= WRITTEN EXERCISE =
Please convert all the records below into a Markdown table with the columns Row and Line, one numbered row per line, leaving out blank lines.

= DATA RECORDS =

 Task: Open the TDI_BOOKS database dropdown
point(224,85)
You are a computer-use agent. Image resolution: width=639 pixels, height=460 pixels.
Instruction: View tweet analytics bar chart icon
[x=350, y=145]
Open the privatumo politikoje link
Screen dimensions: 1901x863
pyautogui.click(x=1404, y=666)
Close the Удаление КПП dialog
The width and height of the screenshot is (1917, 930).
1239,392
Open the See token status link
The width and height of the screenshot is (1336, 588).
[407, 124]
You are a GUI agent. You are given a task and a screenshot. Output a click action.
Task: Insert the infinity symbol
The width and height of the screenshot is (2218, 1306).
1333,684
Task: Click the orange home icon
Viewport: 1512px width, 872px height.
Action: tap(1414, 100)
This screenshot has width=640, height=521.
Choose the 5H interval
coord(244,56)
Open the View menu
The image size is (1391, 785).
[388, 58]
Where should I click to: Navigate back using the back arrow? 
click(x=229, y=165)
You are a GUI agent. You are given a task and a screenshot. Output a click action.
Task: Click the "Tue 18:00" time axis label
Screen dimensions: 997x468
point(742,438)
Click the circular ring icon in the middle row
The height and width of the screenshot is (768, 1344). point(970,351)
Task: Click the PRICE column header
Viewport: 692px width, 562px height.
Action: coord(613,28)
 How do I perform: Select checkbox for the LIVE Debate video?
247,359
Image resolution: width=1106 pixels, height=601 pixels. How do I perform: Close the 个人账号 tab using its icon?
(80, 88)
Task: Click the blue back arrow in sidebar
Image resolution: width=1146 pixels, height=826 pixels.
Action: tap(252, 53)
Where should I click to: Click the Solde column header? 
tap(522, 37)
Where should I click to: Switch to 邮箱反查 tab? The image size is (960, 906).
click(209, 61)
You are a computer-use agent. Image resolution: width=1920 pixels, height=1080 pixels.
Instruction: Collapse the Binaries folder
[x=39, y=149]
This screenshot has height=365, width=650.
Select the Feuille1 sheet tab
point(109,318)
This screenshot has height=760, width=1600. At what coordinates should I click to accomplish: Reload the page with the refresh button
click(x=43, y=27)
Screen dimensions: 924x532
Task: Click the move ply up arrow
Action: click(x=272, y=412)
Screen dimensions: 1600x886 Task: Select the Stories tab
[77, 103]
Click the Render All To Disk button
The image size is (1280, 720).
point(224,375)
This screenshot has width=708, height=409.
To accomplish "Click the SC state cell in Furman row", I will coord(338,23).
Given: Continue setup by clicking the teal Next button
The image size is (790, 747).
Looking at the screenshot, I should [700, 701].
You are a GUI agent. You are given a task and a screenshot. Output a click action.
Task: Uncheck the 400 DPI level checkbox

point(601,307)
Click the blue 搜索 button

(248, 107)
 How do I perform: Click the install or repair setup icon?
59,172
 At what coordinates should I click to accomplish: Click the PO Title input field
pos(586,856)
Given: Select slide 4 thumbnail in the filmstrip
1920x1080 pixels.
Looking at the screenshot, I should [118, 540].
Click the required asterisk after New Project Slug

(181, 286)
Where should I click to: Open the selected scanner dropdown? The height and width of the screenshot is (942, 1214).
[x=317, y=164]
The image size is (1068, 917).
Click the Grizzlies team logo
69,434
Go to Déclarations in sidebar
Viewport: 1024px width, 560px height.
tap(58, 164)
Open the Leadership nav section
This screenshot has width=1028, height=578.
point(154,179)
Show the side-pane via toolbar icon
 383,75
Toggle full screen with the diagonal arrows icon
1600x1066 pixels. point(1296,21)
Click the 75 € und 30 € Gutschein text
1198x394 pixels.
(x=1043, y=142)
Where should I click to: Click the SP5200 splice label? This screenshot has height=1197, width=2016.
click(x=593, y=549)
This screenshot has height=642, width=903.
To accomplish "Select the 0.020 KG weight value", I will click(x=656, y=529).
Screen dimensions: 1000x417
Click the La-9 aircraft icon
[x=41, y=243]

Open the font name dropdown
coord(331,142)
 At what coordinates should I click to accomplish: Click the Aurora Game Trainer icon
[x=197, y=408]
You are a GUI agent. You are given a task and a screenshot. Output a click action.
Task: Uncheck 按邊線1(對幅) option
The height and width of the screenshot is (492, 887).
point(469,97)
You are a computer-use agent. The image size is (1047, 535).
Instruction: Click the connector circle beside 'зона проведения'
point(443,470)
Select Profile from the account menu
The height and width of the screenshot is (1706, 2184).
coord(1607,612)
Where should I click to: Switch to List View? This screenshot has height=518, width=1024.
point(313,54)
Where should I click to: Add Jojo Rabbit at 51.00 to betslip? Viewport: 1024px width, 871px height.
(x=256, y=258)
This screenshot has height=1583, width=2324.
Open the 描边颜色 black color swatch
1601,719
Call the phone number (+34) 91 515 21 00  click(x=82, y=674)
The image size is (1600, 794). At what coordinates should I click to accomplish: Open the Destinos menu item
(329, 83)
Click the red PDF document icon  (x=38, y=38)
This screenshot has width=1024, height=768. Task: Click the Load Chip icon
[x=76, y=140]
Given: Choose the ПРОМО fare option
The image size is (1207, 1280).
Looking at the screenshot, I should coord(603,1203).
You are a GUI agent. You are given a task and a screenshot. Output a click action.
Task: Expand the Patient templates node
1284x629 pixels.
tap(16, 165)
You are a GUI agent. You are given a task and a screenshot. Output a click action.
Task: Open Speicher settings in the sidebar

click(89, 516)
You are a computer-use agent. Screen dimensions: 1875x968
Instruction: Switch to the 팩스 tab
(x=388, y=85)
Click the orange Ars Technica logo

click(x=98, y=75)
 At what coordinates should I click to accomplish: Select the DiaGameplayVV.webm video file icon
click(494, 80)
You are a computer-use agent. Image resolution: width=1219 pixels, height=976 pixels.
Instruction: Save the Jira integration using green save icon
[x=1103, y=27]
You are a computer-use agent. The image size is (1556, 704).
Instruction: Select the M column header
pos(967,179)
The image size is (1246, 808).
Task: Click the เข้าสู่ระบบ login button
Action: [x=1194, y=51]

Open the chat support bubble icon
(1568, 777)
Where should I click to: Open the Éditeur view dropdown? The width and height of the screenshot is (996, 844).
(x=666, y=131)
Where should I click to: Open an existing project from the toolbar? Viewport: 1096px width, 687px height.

= ANSWER FOR THIS EXERCISE =
| Row | Line |
|---|---|
| 1 |  Task: Open the TDI_BOOKS database dropdown |
| 2 | point(224,85) |
| 3 | You are a computer-use agent. Image resolution: width=639 pixels, height=460 pixels. |
| 4 | Instruction: View tweet analytics bar chart icon |
| 5 | [x=350, y=145] |
| 6 | Open the privatumo politikoje link |
| 7 | Screen dimensions: 1901x863 |
| 8 | pyautogui.click(x=1404, y=666) |
| 9 | Close the Удаление КПП dialog |
| 10 | The width and height of the screenshot is (1917, 930). |
| 11 | 1239,392 |
| 12 | Open the See token status link |
| 13 | The width and height of the screenshot is (1336, 588). |
| 14 | [407, 124] |
| 15 | You are a GUI agent. You are given a task and a screenshot. Output a click action. |
| 16 | Task: Insert the infinity symbol |
| 17 | The width and height of the screenshot is (2218, 1306). |
| 18 | 1333,684 |
| 19 | Task: Click the orange home icon |
| 20 | Viewport: 1512px width, 872px height. |
| 21 | Action: tap(1414, 100) |
| 22 | This screenshot has width=640, height=521. |
| 23 | Choose the 5H interval |
| 24 | coord(244,56) |
| 25 | Open the View menu |
| 26 | The image size is (1391, 785). |
| 27 | [388, 58] |
| 28 | Where should I click to: Navigate back using the back arrow?  |
| 29 | click(x=229, y=165) |
| 30 | You are a GUI agent. You are given a task and a screenshot. Output a click action. |
| 31 | Task: Click the "Tue 18:00" time axis label |
| 32 | Screen dimensions: 997x468 |
| 33 | point(742,438) |
| 34 | Click the circular ring icon in the middle row |
| 35 | The height and width of the screenshot is (768, 1344). point(970,351) |
| 36 | Task: Click the PRICE column header |
| 37 | Viewport: 692px width, 562px height. |
| 38 | Action: coord(613,28) |
| 39 |  How do I perform: Select checkbox for the LIVE Debate video? |
| 40 | 247,359 |
| 41 | Image resolution: width=1106 pixels, height=601 pixels. How do I perform: Close the 个人账号 tab using its icon? |
| 42 | (80, 88) |
| 43 | Task: Click the blue back arrow in sidebar |
| 44 | Image resolution: width=1146 pixels, height=826 pixels. |
| 45 | Action: tap(252, 53) |
| 46 | Where should I click to: Click the Solde column header?  |
| 47 | tap(522, 37) |
| 48 | Where should I click to: Switch to 邮箱反查 tab? The image size is (960, 906). |
| 49 | click(209, 61) |
| 50 | You are a computer-use agent. Image resolution: width=1920 pixels, height=1080 pixels. |
| 51 | Instruction: Collapse the Binaries folder |
| 52 | [x=39, y=149] |
| 53 | This screenshot has height=365, width=650. |
| 54 | Select the Feuille1 sheet tab |
| 55 | point(109,318) |
| 56 | This screenshot has height=760, width=1600. At what coordinates should I click to accomplish: Reload the page with the refresh button |
| 57 | click(x=43, y=27) |
| 58 | Screen dimensions: 924x532 |
| 59 | Task: Click the move ply up arrow |
| 60 | Action: click(x=272, y=412) |
| 61 | Screen dimensions: 1600x886 Task: Select the Stories tab |
| 62 | [77, 103] |
| 63 | Click the Render All To Disk button |
| 64 | The image size is (1280, 720). |
| 65 | point(224,375) |
| 66 | This screenshot has width=708, height=409. |
| 67 | To accomplish "Click the SC state cell in Furman row", I will coord(338,23). |
| 68 | Given: Continue setup by clicking the teal Next button |
| 69 | The image size is (790, 747). |
| 70 | Looking at the screenshot, I should [700, 701]. |
| 71 | You are a GUI agent. You are given a task and a screenshot. Output a click action. |
| 72 | Task: Uncheck the 400 DPI level checkbox |
| 73 | point(601,307) |
| 74 | Click the blue 搜索 button |
| 75 | (248, 107) |
| 76 |  How do I perform: Click the install or repair setup icon? |
| 77 | 59,172 |
| 78 |  At what coordinates should I click to accomplish: Click the PO Title input field |
| 79 | pos(586,856) |
| 80 | Given: Select slide 4 thumbnail in the filmstrip |
| 81 | 1920x1080 pixels. |
| 82 | Looking at the screenshot, I should [118, 540]. |
| 83 | Click the required asterisk after New Project Slug |
| 84 | (181, 286) |
| 85 | Where should I click to: Open the selected scanner dropdown? The height and width of the screenshot is (942, 1214). |
| 86 | [x=317, y=164] |
| 87 | The image size is (1068, 917). |
| 88 | Click the Grizzlies team logo |
| 89 | 69,434 |
| 90 | Go to Déclarations in sidebar |
| 91 | Viewport: 1024px width, 560px height. |
| 92 | tap(58, 164) |
| 93 | Open the Leadership nav section |
| 94 | This screenshot has width=1028, height=578. |
| 95 | point(154,179) |
| 96 | Show the side-pane via toolbar icon |
| 97 |  383,75 |
| 98 | Toggle full screen with the diagonal arrows icon |
| 99 | 1600x1066 pixels. point(1296,21) |
| 100 | Click the 75 € und 30 € Gutschein text |
| 101 | 1198x394 pixels. |
| 102 | (x=1043, y=142) |
| 103 | Where should I click to: Click the SP5200 splice label? This screenshot has height=1197, width=2016. |
| 104 | click(x=593, y=549) |
| 105 | This screenshot has height=642, width=903. |
| 106 | To accomplish "Select the 0.020 KG weight value", I will click(x=656, y=529). |
| 107 | Screen dimensions: 1000x417 |
| 108 | Click the La-9 aircraft icon |
| 109 | [x=41, y=243] |
| 110 | Open the font name dropdown |
| 111 | coord(331,142) |
| 112 |  At what coordinates should I click to accomplish: Click the Aurora Game Trainer icon |
| 113 | [x=197, y=408] |
| 114 | You are a GUI agent. You are given a task and a screenshot. Output a click action. |
| 115 | Task: Uncheck 按邊線1(對幅) option |
| 116 | The height and width of the screenshot is (492, 887). |
| 117 | point(469,97) |
| 118 | You are a computer-use agent. The image size is (1047, 535). |
| 119 | Instruction: Click the connector circle beside 'зона проведения' |
| 120 | point(443,470) |
| 121 | Select Profile from the account menu |
| 122 | The height and width of the screenshot is (1706, 2184). |
| 123 | coord(1607,612) |
| 124 | Where should I click to: Switch to List View? This screenshot has height=518, width=1024. |
| 125 | point(313,54) |
| 126 | Where should I click to: Add Jojo Rabbit at 51.00 to betslip? Viewport: 1024px width, 871px height. |
| 127 | (x=256, y=258) |
| 128 | This screenshot has height=1583, width=2324. |
| 129 | Open the 描边颜色 black color swatch |
| 130 | 1601,719 |
| 131 | Call the phone number (+34) 91 515 21 00  click(x=82, y=674) |
| 132 | The image size is (1600, 794). At what coordinates should I click to accomplish: Open the Destinos menu item |
| 133 | (329, 83) |
| 134 | Click the red PDF document icon  (x=38, y=38) |
| 135 | This screenshot has width=1024, height=768. Task: Click the Load Chip icon |
| 136 | [x=76, y=140] |
| 137 | Given: Choose the ПРОМО fare option |
| 138 | The image size is (1207, 1280). |
| 139 | Looking at the screenshot, I should coord(603,1203). |
| 140 | You are a GUI agent. You are given a task and a screenshot. Output a click action. |
| 141 | Task: Expand the Patient templates node |
| 142 | 1284x629 pixels. |
| 143 | tap(16, 165) |
| 144 | You are a GUI agent. You are given a task and a screenshot. Output a click action. |
| 145 | Task: Open Speicher settings in the sidebar |
| 146 | click(89, 516) |
| 147 | You are a computer-use agent. Screen dimensions: 1875x968 |
| 148 | Instruction: Switch to the 팩스 tab |
| 149 | (x=388, y=85) |
| 150 | Click the orange Ars Technica logo |
| 151 | click(x=98, y=75) |
| 152 |  At what coordinates should I click to accomplish: Select the DiaGameplayVV.webm video file icon |
| 153 | click(494, 80) |
| 154 | You are a computer-use agent. Image resolution: width=1219 pixels, height=976 pixels. |
| 155 | Instruction: Save the Jira integration using green save icon |
| 156 | [x=1103, y=27] |
| 157 | You are a computer-use agent. The image size is (1556, 704). |
| 158 | Instruction: Select the M column header |
| 159 | pos(967,179) |
| 160 | The image size is (1246, 808). |
| 161 | Task: Click the เข้าสู่ระบบ login button |
| 162 | Action: [x=1194, y=51] |
| 163 | Open the chat support bubble icon |
| 164 | (1568, 777) |
| 165 | Where should I click to: Open the Éditeur view dropdown? The width and height of the screenshot is (996, 844). |
| 166 | (x=666, y=131) |
| 167 | Where should I click to: Open an existing project from the toolbar? Viewport: 1096px width, 687px height. |